I seriously feel so lucky. i have the most supportive, friends and family someone could ask for. And the best. 

I'm running out of things to say these days. I don't know what to say much anymore without rambling like an idiot. 

I'm going to miss you all like crazy. 

Well i no longer have to work, that's a good thing. And i am so glad to be done. So glad. I ran out of that place like a high schooler on graduation day. 

Thats it for now. 
Allegra

"The more things change, the more they stay the same. i’m not sure who the person was to say that, probably shakespeare or maybe sting. But at the moment its the sentence that best explains my tragic flaw. my inability to change. i dont think i’m alone in this. The more i get to know other people, the more i realize it’s everybody’s flaw. Staying exactly the same. For as long as possible. Standing perfectly still, it feels better somehow. And if you are suffering at least the pain is familiar. Because if you took that leap of faith, went outside the box, did something unexpected, who knows what other pain might be out there. Chances are it could be even worst. So you maintain the status quo. Choose the road already traveled and it doesn’t seem that bad. Not as far as flaws go. You’re not a drug addict, you’re not killing anyone except maybe yourself a little. When we finally do change, i don’t think it happens like an earthquake or an explosion where all of a sudden we’re this different person. I think it’s smaller than that. The type of thing people wouldn’t even notice unless they looked really close which thank god they never do. But you notice it. Inside you that change feels like a world of difference. And you hope that it is. That this is the person you get to be forever. That you’ll never have to change again."


Sunday, March 3, 2013

15 Days.

15 days! 2 weeks and 1 day. Holy camoly! 

I am so excited, for what is to come. I mean yes, i will miss everyone in AZ like crazy. Along with my friends in family in other parts of the country. 

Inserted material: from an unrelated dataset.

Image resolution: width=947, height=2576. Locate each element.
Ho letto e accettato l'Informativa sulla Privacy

This is so wild. I can't believe March 18th is almost here. Only 2 odd weeks left as a civillian. In 15 days my transformation from Civillian to Soldier will begin. I know that this phase of my life will transform me in ways that i can't even imagine. I know that i will create all sorts of new friendships, i know that this will change my life. I've already created some friendships with some future soldiers. When i enlisted my recruiter set me up with a user ID for this Future Soldier website. So i've met people that i will be going to Basic Training with. And a lot of them i'll be going to my Advanced Training with as well. So, it makes it easier knowing that i will know some people going in. Ain't technology grand?

I really don't think that i will realize that i am actually leaving until i am in Oklahoma or even after Reception week is over. 

You should check this video out. Reagan shows us some inspiration. 

http://www.youtube.com/watch?v=EuQ-3wxPCtM&list=PLuCr7fqyOHBt948tq7jN1fyU1EorBJizJ&index=7

Enjoy. 
Allegra

"But even in dying, our life story doesn't just end. Each of us leaves behind a legacy of memories in the minds of those who survive us. As we live each day, we are building this legacy, through our words, our actions, and the choices we make. Each of us began life completely dependent on others for our survival. Over the course of our lifespan, others come to depend on us. It is those people whose lives we have touched in some way, whether for good or for ill, who will remember us. In this sense, the final chapter of our lives will be written not by us, but by those whose life stories have intersected with our own."